DATA IN THIS EXERCISE.
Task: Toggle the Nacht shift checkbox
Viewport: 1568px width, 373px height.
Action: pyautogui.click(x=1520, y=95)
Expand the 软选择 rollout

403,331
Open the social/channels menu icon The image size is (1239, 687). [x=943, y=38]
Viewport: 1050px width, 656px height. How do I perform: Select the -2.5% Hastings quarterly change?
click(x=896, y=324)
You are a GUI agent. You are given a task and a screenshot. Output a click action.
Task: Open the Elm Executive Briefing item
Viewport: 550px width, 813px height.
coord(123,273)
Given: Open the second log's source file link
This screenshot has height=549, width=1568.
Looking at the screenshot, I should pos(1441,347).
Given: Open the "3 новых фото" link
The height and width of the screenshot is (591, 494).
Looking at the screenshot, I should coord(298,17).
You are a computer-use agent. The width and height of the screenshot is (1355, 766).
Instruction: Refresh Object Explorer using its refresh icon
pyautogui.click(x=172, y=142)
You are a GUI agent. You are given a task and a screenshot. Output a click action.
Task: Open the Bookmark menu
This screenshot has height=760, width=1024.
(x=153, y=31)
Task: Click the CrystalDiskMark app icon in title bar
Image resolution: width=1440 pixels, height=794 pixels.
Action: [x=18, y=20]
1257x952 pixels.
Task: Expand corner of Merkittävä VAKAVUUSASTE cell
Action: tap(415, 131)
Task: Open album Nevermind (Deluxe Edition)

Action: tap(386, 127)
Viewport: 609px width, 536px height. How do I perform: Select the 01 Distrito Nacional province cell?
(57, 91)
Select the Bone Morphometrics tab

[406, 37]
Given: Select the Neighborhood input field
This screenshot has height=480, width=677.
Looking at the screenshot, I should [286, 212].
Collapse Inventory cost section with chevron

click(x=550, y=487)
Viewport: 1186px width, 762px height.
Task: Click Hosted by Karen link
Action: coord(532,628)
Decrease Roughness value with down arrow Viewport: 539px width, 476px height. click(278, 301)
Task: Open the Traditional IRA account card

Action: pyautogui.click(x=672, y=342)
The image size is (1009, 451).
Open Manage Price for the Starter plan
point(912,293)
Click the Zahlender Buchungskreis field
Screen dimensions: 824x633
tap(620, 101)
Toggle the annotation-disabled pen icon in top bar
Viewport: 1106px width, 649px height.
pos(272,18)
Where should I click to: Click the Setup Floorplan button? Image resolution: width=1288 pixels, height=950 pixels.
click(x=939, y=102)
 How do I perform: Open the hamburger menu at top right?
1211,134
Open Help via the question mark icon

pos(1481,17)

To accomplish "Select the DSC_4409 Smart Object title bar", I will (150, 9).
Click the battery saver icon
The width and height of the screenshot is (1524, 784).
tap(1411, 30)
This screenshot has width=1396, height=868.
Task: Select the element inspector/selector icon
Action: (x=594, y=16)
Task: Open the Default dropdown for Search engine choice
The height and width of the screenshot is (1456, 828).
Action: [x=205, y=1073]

YOUR TASK. Quote, with nothing altered, all lines from the start of the entries to the line that carries "Task: Open the Elm Executive Briefing item", inclusive.

RESULT OF THE EXERCISE.
Task: Toggle the Nacht shift checkbox
Viewport: 1568px width, 373px height.
Action: pyautogui.click(x=1520, y=95)
Expand the 软选择 rollout

403,331
Open the social/channels menu icon The image size is (1239, 687). [x=943, y=38]
Viewport: 1050px width, 656px height. How do I perform: Select the -2.5% Hastings quarterly change?
click(x=896, y=324)
You are a GUI agent. You are given a task and a screenshot. Output a click action.
Task: Open the Elm Executive Briefing item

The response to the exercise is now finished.